The researchers concluded that DMPA use is strongly linked to BMD loss. However, if DMPA is discontinued, bone loss is reversible.
Find this study
Scholes D, LaCroix AZ, Ichikawa LE, et al. September 2002 issue of Epidemiology; abstract online at http://www. nichd.nih.gov/CPR/crh/crh.htm.
Who may be affected by these findings?
Women taking DMPA.
The results of this important longitudinal study remind us that the skeleton is a dynamic organ and that cross-sectional observations may not adequately assess long-term clinical impact.
DMPA use is strongly linked to bone mineral density loss, but if discontinued, bone loss is reversible.

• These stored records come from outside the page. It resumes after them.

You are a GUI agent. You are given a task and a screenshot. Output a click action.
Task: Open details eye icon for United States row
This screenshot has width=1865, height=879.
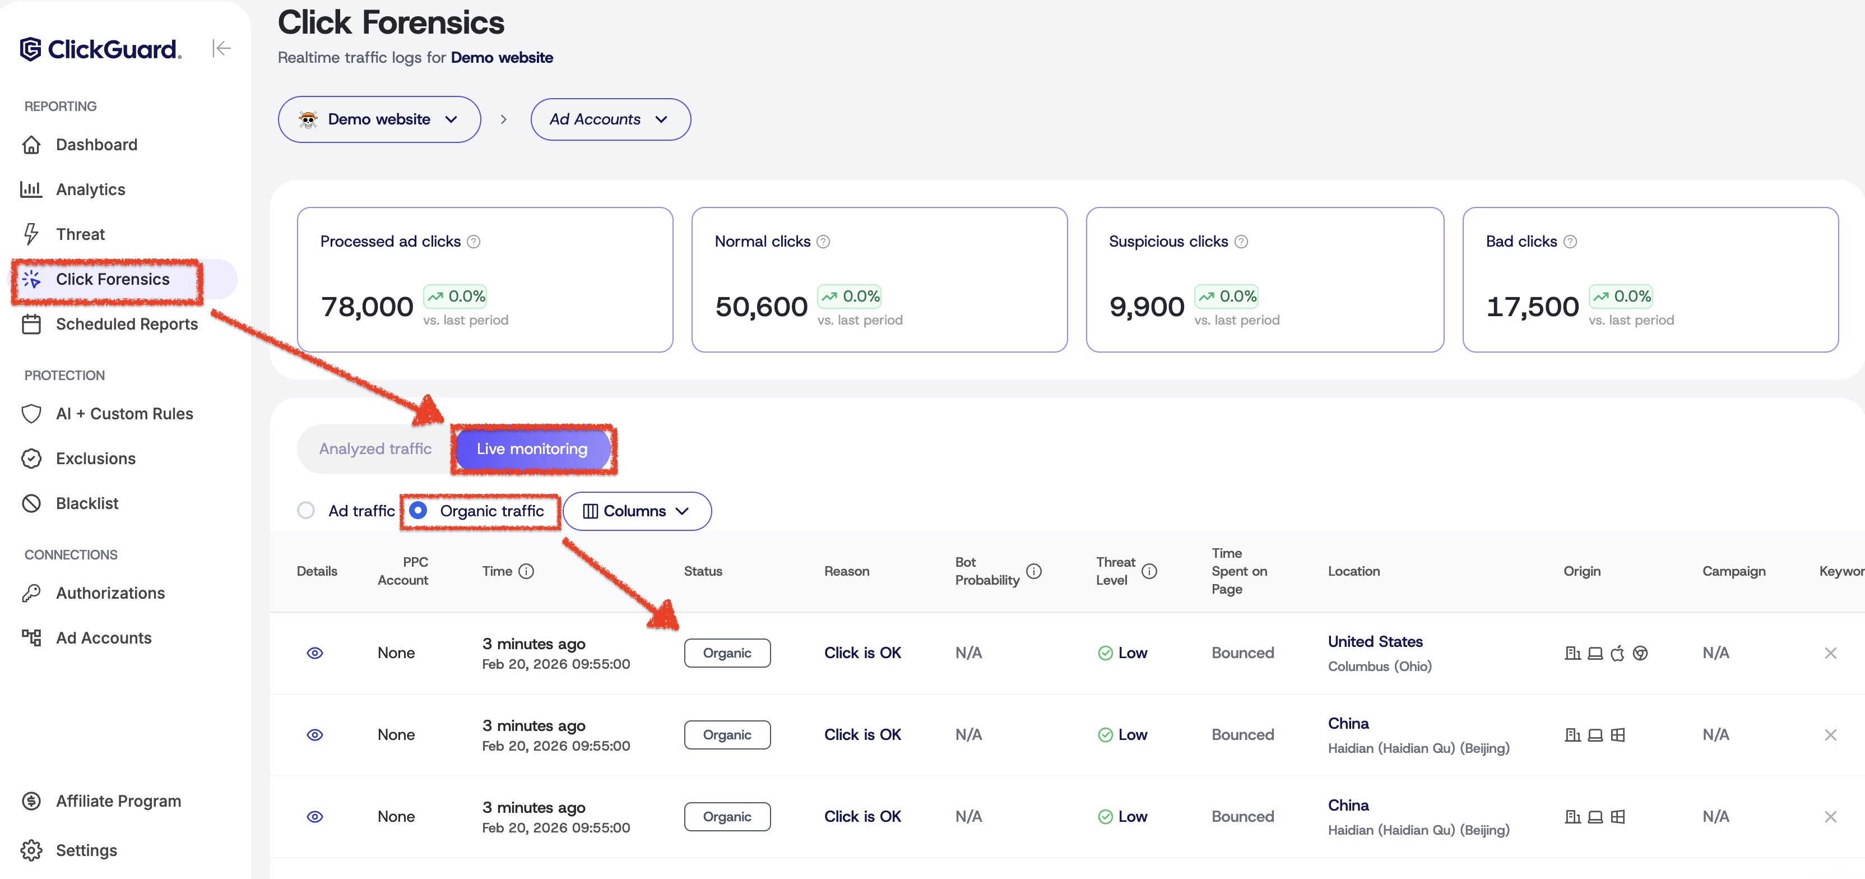[x=315, y=653]
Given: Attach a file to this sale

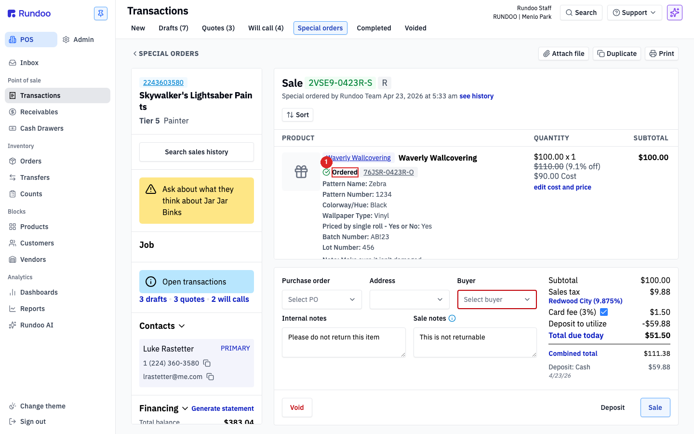Looking at the screenshot, I should tap(563, 54).
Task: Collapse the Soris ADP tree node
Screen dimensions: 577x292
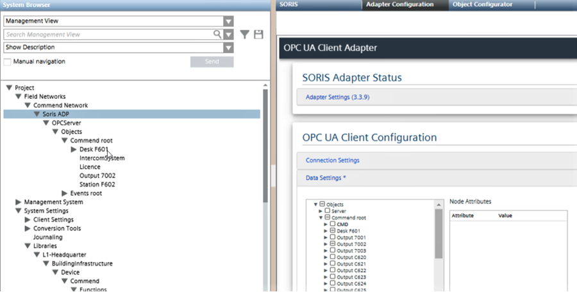Action: point(37,114)
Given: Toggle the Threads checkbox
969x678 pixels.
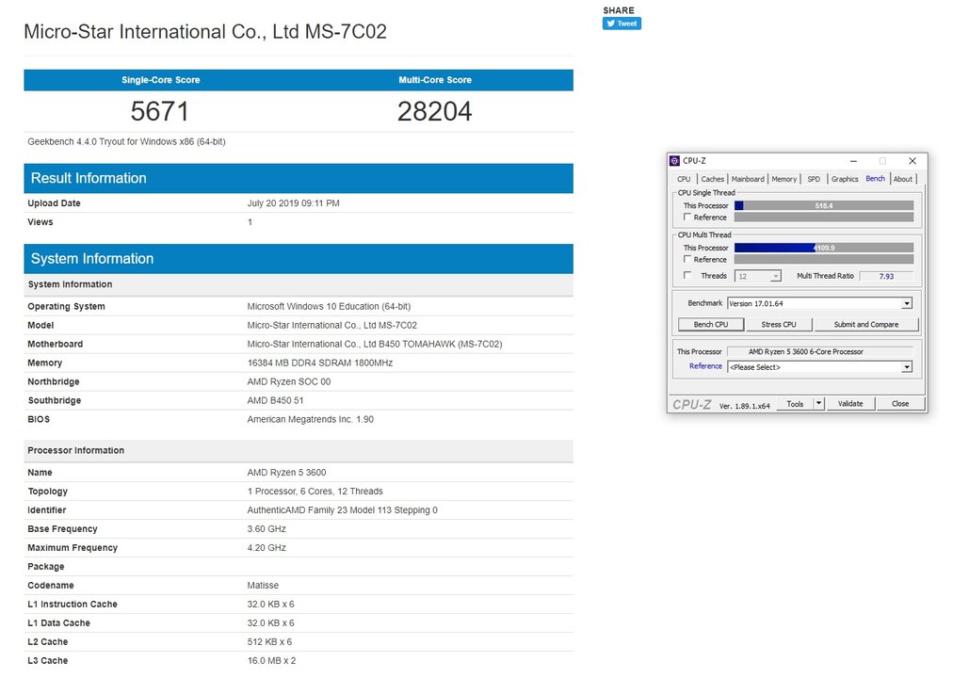Looking at the screenshot, I should pos(687,276).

Premenopausal women whose endogenous estrogen levels decline, including DMPA users and lactating women, do experience short-term declines in BMD. However, this study (consistent with others assessing BMD following DMPA discontinuation) clarifies that bone loss is reversible following discontinuation of progestin-only injectable contraception. In fact, Orr-Walker’s study of postmenopausal women in New Zealand demonstrated that DMPA use in reproductive-aged women is not associated with postmenopausal osteopenia or osteoporosis.1
No study has found any long-term impact of DMPA use on bone mineral density or fracture risk. BMD concerns should not prevent clinicians from prescribing DMPA to appropriate candidates.
It is important to note that DMPA users—and all women for that matter—should be encouraged to avoid smoking, consume adequate amounts of calcium, and engage in consistent weight-bearing exercises.
The bottom line
Clinicians providing contraceptive services should recognize that the use of the highly effective and convenient DMPA does not appear to cause a lasting negative impact on BMD. In fact, no study has found evidence of any long-term impact of DMPA use on BMD or fracture risk. High-priority areas for future research include assessment of BMD in adolescents following use of DMPA, in women who have used DMPA for extended periods of time, and in higher-risk DMPA users, including smokers and those with a positive family history of osteoporosis. Based on the current evidence, however—including the reassuring findings reported in this study—BMD concerns should not prevent clinicians from prescribing DMPA to appropriate candidates.